21.高い買い物

※ 視点、人称:黒崎章彦、一人称

※ 時間軸:本編前。智也と紗由奈が親しくなる前。




 極めし者求む。


 新聞広告に短く「アルバイト募集」を掲載した次の日、面接希望でやってきたのは女子大学生だった。


 本来この「アルバイト、極めし者求む」は諜報部の連絡用の符丁なのだが、まれにこんな短い怪しい募集文でやってくるヤツはいる。

 まぁ公共の紙面を利用してるんだから仕方ない。実はフェイクでしたと世間に広められても困るので面接はしている。

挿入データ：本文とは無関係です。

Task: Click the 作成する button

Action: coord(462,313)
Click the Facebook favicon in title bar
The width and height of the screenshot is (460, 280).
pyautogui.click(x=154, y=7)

 けれどあんな内容もなにもない文章に誘われてやってくるヤツは「こいついけるかも?」と思って採用してもハズレが多い。まれに逸材が混じってるんだがとにかくハズレ率は高い。そんな「高い買い物」は早々に辞めてもらうのだが。


 だから期待なんてしてなかった。

 一緒に面接官を引き受ける「裏部門」秘書の葉月君もあまり関心なさそうな表情だ。


 葉月君は俺より少し年上の、優秀な秘書にして諜報員だ。いかにも知的な表情でキツいことを口走るからちょっと苦手な面はあるけど。


 入室を促されて、形だけ整えた面接室に入ってきたのは、ストレートの黒髪がまず目を引く快活そうで真面目そうな女の子だった。


 極めし者の女子大生となると、もっと賑やかしいのを想像してたが、これは俺の偏見だ。何せ女子大生といって思い浮かべるのが「悪、即、斬」とか言い切って悪人退治に余念のない、知り合いの妹だからな。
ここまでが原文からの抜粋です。